Christian Smith - Patient Centered Ethics: Pathography

Jan 21, 2022 at 08:35 pm by pj


By CHRISTIAN SMITH

Three Weeks of Stabilization

     Ms. Doe was a patient I encountered on my first day of my inpatient psychiatry rotation. The night before she had called 911 from her home because she began feeling scared and was having frightening visual hallucinations. See, Ms. Doe was a 65-year-old schizophrenic who had been living with the disease for over 40 years. While she didn’t always understand the nature of her disease, she did know when something was wrong and was able to understand when she needed care. The first time I walked into the room to greet her, I was immediately struck by her nature. She was well kept, with little reading glasses stashed next to her thoroughly bookmarked and highlighted bible by her bed. Even in the impersonal white walls of the inpatient unit she made the room feel like her little library. I started by introducing myself, I don’t know if it was my demeanor or my white coat but initially, she didn’t want to respond to me at all. Eventually after a minute or two of getting little to no response I prepared to exit the room. I said “ok Ms. Doe, I’ll be back to check on you later with the Doctor and maybe we can talk then. I was just leaving the room and she said “wait” and when I turned around, she was sitting up and smiling, ready to talk. I conducted a normal exam including a mental status. In it she didn’t have yet the insight to tell me her past diagnosis, but she was able to tell me in detail about the things she was seeing in the room and the thoughts she couldn’t shake. I asked her how she was feeling and she said “scared.” I eventually finished and left her room with a masked smile and a goodbye.

      Later that day, I wrote my note and then presented the case to my preceptor. He listened and offered his feedback, but at the end he said something no preceptor to this point had said to me before. He asked me “Tell me about who Ms. Doe is”. I fumbled a reply, I really didn’t know much. I mentioned the bible by her bed and some assortment of facts I had gotten from my history from her. When I finished, he told me I had a new assignment, he asked that tomorrow, when I rounded on my patients that I sit with Ms. Doe for at least a half hour, and instead of asking her about all the scary sensory input that her diagnosis was giving her that I ask her as a person. Not a patient with disease and symptoms but a person with hobbies and interests, love and grief, joy and stressors.

      The next morning, I came in a bit earlier, I saw all my other patients first in order to make extra time. When I arrived to her room I saw a slight change from who I met one day earlier. There was less organization and more fear. Ms. Doe was laying in bed with the blanket pulled fully over her eyes. I slowly approached and ended with my usual third year medical student introduction with a timid “Remember me Ms. Doe.” I had to talk to her a bit before she would respond to me. I told her that it was only me and her there, that she was safe, nobody was listening, and that I just wanted to see how she was doing. After a moment of silence, she eventually brought down the blanket from her eyes and let the fear go. I felt her sadness about her conditions and the petrifying force that her delusions had placed upon her. I made it my goal to give her a friend in the cold pale place she was forced to be. This time I didn’t start with a mental status exam or a review of symptoms. I asked her about her interests. Ms. Doe told me about a lot. Her faith, and her weekly Sunday trips to church as well as weekly bible study classes. Her siblings and mother, who lived nearby and would visit once to twice a week to have dinner and catch up. We spoke about growing up in the area, what her childhood was like and her adult life.
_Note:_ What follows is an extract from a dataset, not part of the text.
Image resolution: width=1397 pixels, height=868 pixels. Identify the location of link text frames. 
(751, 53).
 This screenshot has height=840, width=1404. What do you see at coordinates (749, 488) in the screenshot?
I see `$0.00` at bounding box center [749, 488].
      The more I learned about her, all of her complexities, what made her tick and what ticked her off, I was beginning to find out something that a hard education with textbooks full of pathology had taken away from me. Labels had become part of my vernacular. Patients were becoming diabetics and schizophrenics instead of members of my community. As we concluded our conversation and I finished with the rest of my examination I thanked her for the conversation and she thanked me. She had taught me a lot.

      When I wrote my note and returned to my preceptor, he was excited to hear my full report. He didn’t even ask about her condition because he wanted to know if I had learned any lesson from my morning. I had. When I finished, he talked to me about how common her situation is in the inpatient setting and how traumatic the psychiatric floor is. He implored me to look for patients in similar emotional distress and described what I did as “supportive psychotherapy”. That time I spend with her probably won’t shorten her hospital stay. It will not make her hallucinations fade or her delusions dwindle. It simply is just the right thing to do. It’s what a 16-year-old bright eyed me would have wanted when I first chose to follow the path to becoming a physician.

      For the next three weeks I saw her every morning on my rounds. She overcame a lot in that time. She withstood extrapyramidal symptoms and catatonia that were terrible to watch, and a myriad of attempted therapeutic interventions. Her struggles made it painful to be empathetic at times, but it was an honor to try to be there with her through them. By the end of her stay it was no longer like rounding on a patient but checking in on an old friend. When we discharged her, I was ecstatic. We could return Ms. Doe to her real life, with bible study and visits from her family and complete independence that she had lost for a short time. I learned my lesson: medicine is about giving people everything we can for them to live their life because their life isn’t defined by white walls, white lighting, and white coats.